İş hayatındaki en büyük tartışmalardan birisi de satış ve pazarlama ekipleri arasında yaşanmaktadır. Satış ekipleri, satışın pazarlamadan daha önemli olduğunu, “satış” olmazsa şirketin ayakta kalamayacağını dile getirirken, pazarlama ekipleri ise, “satış”ın bütçe harcayarak, her şeye itiraz ederek, kendi bildiklerini yaparak beklenenden daha az sonuç elde ettiklerini iddia etmektedirler. Profesyonel hayatımı düşününce satış olmadan pazarlama ve pazarlama olmadan satış olamayacağını söyleyebilirim. Akademik bakış açısıyla bakarsam; “satış” her zaman pazarlamanın altında bir alan olarak büyük değer katmaktadır.

Peki şirketin içinde bu kadar çekişme yaşanırken, saha da olan ve gerek son tüketiciye dokunan, gerekse kurumsal satışlar yapan satış ekiplerinden etkin bir başarıyı beklerken onları nasıl doğru şekilde geliştirip, iyi bir satış uzmanı olmalarını bekleyeceğiz.

Tüketici ile karşı karşıya olan satıcı, satın almayı tetiklemek için bazı teknikleri kullanır. Müşteriye açıklamalarda bulunur, sorular sorar, sesli ve görsel reklam araçlarından yararlanır veya ürünle tanıtım yapar. Müşteri tarafında ise, bu  teknikler için olumlu ya da olumsuz geri dönüşler vardır ve bu süreç satın alma ya da almama kararına kadar devam eder.

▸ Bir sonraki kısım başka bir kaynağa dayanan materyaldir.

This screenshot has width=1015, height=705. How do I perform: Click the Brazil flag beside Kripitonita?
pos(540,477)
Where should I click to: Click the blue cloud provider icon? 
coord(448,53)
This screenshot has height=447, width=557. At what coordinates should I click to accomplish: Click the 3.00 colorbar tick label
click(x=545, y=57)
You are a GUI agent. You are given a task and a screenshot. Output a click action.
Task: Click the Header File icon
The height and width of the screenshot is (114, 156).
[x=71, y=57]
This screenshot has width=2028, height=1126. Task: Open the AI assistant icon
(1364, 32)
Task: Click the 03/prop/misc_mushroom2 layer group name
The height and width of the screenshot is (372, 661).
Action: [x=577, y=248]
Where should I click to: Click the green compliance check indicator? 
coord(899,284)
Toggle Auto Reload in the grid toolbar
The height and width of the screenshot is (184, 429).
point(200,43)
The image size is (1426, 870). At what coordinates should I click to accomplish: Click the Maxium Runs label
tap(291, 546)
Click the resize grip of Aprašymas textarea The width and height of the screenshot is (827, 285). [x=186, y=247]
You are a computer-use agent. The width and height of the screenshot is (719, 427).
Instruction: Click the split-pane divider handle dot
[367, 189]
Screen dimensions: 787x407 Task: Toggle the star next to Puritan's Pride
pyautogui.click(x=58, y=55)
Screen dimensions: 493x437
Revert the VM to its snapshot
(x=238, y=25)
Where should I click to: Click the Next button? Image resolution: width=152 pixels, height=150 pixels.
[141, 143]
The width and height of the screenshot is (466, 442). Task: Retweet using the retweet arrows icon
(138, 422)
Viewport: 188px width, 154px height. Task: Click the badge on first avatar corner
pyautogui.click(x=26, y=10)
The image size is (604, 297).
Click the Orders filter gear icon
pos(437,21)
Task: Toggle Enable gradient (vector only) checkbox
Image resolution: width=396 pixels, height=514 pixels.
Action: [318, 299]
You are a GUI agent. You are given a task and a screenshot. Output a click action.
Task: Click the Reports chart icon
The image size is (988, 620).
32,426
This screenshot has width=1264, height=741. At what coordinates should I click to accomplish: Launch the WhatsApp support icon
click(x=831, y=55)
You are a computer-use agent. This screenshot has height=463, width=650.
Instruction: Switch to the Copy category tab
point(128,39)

İşte sorun burada başlıyor aslında! Satıcının, satış davranışlarının gelişmişliği, bilgi birikimi, pazarlama deneyimi ve bakış açısı, satışın gerçekleşmesine dolayısıyla bizim “işte bu iyi bir satıcı” dememize neden olmaktadır.

Araştırmalar üç konuda dikkat etmemiz gerektiğini söylüyor. Birincisi; satış ekiplerine verdiğiniz eğitimler şirketin vizyon ve stratejileri ile beraber ilerlemediği sürece alındığı günden itibaren azalarak etkisini kaybediyor ve satış personelinin kişisel çabası yok ise bir ay içinde eski düzene dönülüyor. İkincisi; satışın bir süreç olarak ele alınması gerekiyor. Yani her satış adımını bir seferde geliştirecek tek bir eğitim vermek yerine, her adımı geliştirmek için hazırlanmış mikro eğitim tabir edebileceğimiz eğitimlerle desteklemek gerekir (Daha detaylı bilgi için bir sonraki yazımı beklemenizi öneririm). Üçüncü olarak da, müşteriye dokunan satış personeli ile bu ekibi yöneten alt, orta ve üst satış yönetiminin aynı bakış açısı ile ilerlemesi gerekmektedir. Eğer saha ekibinize verdiğiniz gelişim eğitimlerini uygulamaları sırasında, yönetim kadrosu, başka yöne yönlendiriyorsa ki genellikle kişisel hedefler doğrultusunda bunlar olmaktadır, verilen eğitimlerin kalıcı başarı sağlaması mümkün olmamaktadır. Bugüne kadar aldığınız ve aldırdığınız eğitimleri düşünün! Şikayet ettiğiniz konulara bakın! Arka planında veya temelinde yukarıda bahsettiğimiz konuların olduğunu göreceksiniz.

İster satışın daha önemli olduğunu düşünün, isterse pazarlamanın. Bu sadece çalışanların kendisini yoracağı bir konu olmaktan öteye gitmeyecektir. Gerek müşteri açısından, gerek şirketin tepe yönetimi ve hissedarları açısından en önemli konu; kendilerine sağlayacağı faydanın en üst düzeyde olmasıdır. Kısır çekişmelerden ve geleceği kapsamayacak görüş ve eğitimlerden uzak durarak, kendimizi, işimizi bireysel ve ekip olarak geliştirerek, paydaşlara nasıl değer katacağımızı düşünmemiz gerekmektedir.